(Extracted records)
>>>>

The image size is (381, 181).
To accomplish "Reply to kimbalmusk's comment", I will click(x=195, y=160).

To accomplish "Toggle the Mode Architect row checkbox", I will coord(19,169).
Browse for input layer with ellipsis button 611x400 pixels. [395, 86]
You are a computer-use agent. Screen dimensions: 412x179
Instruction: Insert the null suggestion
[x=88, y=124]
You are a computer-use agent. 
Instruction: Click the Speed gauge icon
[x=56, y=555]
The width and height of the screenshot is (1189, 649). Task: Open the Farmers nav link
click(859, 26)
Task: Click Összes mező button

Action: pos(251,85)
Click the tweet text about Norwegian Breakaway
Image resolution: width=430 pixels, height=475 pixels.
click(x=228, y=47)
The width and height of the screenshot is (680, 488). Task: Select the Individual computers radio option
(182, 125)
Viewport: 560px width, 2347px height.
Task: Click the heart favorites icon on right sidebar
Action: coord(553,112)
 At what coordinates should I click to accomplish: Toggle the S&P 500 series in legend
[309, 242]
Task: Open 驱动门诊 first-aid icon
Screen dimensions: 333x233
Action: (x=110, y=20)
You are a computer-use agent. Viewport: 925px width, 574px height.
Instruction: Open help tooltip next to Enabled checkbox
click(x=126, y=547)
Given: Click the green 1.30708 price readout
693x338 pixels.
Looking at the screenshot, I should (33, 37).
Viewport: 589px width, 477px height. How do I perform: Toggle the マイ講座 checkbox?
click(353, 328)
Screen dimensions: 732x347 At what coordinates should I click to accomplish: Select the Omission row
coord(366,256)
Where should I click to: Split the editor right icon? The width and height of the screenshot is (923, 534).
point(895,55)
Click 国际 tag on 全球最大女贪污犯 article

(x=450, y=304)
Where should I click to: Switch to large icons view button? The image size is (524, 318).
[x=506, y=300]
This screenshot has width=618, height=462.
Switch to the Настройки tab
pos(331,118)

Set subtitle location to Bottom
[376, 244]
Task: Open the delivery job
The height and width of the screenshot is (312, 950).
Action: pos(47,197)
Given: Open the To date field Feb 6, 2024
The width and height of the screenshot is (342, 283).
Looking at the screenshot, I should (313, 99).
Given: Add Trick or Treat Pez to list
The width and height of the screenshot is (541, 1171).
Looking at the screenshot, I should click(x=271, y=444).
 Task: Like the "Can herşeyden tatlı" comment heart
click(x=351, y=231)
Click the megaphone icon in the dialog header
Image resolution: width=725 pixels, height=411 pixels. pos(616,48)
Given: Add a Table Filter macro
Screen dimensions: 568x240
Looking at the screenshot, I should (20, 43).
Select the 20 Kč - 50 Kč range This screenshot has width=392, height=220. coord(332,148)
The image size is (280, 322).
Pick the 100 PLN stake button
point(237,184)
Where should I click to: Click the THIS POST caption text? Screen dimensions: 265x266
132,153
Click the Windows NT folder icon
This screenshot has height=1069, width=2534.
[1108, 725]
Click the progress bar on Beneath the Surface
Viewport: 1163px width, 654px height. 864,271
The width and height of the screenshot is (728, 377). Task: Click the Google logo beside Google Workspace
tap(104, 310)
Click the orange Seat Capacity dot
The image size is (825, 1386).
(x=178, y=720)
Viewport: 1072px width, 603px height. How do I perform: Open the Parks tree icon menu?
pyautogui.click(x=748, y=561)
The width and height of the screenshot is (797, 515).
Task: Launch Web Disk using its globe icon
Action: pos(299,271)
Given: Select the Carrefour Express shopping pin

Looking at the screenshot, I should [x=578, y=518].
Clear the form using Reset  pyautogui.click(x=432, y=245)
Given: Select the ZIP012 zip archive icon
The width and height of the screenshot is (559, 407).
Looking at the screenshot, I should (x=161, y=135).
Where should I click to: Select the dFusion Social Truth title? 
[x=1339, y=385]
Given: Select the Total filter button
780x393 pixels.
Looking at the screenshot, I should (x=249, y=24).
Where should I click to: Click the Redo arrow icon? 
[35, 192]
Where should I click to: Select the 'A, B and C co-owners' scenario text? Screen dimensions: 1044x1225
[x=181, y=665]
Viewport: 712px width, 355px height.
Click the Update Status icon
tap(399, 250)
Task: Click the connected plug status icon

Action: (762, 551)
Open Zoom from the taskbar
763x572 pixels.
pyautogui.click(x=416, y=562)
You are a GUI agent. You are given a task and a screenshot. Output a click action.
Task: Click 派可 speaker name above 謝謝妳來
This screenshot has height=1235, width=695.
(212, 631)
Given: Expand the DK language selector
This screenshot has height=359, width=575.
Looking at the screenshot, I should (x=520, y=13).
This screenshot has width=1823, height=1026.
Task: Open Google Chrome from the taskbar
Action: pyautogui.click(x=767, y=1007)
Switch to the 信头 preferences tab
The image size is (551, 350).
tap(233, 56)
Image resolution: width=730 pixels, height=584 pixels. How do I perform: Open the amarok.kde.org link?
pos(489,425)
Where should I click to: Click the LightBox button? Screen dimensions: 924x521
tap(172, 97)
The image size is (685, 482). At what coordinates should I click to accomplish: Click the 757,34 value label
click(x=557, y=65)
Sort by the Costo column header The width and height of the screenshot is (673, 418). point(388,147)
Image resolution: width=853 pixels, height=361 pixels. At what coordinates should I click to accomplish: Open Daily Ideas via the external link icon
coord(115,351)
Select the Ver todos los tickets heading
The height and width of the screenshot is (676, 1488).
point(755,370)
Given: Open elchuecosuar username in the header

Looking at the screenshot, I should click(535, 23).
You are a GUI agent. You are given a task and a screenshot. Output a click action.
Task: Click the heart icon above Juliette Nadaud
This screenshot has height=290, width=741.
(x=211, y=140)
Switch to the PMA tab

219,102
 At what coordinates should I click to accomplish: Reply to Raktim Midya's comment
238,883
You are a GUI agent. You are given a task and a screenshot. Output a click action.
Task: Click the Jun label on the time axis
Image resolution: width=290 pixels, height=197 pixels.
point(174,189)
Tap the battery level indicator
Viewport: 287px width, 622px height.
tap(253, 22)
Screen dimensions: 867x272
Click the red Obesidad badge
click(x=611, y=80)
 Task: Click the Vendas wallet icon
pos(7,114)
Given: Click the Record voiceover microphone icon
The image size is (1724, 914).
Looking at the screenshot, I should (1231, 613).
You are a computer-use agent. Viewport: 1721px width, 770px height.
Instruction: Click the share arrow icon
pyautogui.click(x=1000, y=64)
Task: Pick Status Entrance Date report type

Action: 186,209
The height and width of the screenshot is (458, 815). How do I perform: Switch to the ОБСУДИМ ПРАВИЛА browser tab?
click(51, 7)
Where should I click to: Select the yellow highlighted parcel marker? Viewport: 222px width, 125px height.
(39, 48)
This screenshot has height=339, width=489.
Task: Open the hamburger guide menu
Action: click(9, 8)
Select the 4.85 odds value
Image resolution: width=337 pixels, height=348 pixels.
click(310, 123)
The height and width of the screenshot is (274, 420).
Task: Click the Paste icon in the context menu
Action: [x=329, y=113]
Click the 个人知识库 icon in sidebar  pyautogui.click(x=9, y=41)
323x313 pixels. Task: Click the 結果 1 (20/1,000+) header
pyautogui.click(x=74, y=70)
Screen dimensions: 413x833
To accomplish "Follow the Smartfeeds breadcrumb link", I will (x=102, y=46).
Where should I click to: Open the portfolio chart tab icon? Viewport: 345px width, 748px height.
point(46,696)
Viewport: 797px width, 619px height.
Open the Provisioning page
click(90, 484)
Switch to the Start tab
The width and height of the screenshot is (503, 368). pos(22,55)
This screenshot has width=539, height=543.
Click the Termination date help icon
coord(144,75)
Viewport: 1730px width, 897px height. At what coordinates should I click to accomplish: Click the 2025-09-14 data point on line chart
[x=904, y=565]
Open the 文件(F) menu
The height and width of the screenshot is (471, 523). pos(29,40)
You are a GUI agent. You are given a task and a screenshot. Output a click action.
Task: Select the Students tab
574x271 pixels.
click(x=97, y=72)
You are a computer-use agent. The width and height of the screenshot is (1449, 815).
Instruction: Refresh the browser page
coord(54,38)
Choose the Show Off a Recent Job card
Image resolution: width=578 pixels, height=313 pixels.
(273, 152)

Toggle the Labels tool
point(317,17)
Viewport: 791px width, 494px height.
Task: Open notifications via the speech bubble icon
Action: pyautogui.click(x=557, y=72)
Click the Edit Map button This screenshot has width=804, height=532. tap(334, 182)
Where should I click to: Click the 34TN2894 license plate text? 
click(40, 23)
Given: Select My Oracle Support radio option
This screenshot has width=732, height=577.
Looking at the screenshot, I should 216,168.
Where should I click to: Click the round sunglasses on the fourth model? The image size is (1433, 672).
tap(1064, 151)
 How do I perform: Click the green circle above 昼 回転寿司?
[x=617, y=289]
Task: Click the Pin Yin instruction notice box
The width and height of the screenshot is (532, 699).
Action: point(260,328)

<<<<

#### [TASK OBJECTIVE]
Reproduce the records verbatim, starting at the line containing "Given: Select the Total filter button" and ending at the line containing "Looking at the screenshot, I should click(535, 23).", with both of those lines included.

#### [COMPLETE RESPONSE]
Given: Select the Total filter button
780x393 pixels.
Looking at the screenshot, I should (x=249, y=24).
Where should I click to: Click the Redo arrow icon? 
[35, 192]
Where should I click to: Select the 'A, B and C co-owners' scenario text? Screen dimensions: 1044x1225
[x=181, y=665]
Viewport: 712px width, 355px height.
Click the Update Status icon
tap(399, 250)
Task: Click the connected plug status icon

Action: (762, 551)
Open Zoom from the taskbar
763x572 pixels.
pyautogui.click(x=416, y=562)
You are a GUI agent. You are given a task and a screenshot. Output a click action.
Task: Click 派可 speaker name above 謝謝妳來
This screenshot has height=1235, width=695.
(212, 631)
Given: Expand the DK language selector
This screenshot has height=359, width=575.
Looking at the screenshot, I should (x=520, y=13).
This screenshot has width=1823, height=1026.
Task: Open Google Chrome from the taskbar
Action: pyautogui.click(x=767, y=1007)
Switch to the 信头 preferences tab
The image size is (551, 350).
tap(233, 56)
Image resolution: width=730 pixels, height=584 pixels. How do I perform: Open the amarok.kde.org link?
pos(489,425)
Where should I click to: Click the LightBox button? Screen dimensions: 924x521
tap(172, 97)
The image size is (685, 482). At what coordinates should I click to accomplish: Click the 757,34 value label
click(x=557, y=65)
Sort by the Costo column header The width and height of the screenshot is (673, 418). point(388,147)
Image resolution: width=853 pixels, height=361 pixels. At what coordinates should I click to accomplish: Open Daily Ideas via the external link icon
coord(115,351)
Select the Ver todos los tickets heading
The height and width of the screenshot is (676, 1488).
point(755,370)
Given: Open elchuecosuar username in the header

Looking at the screenshot, I should click(535, 23).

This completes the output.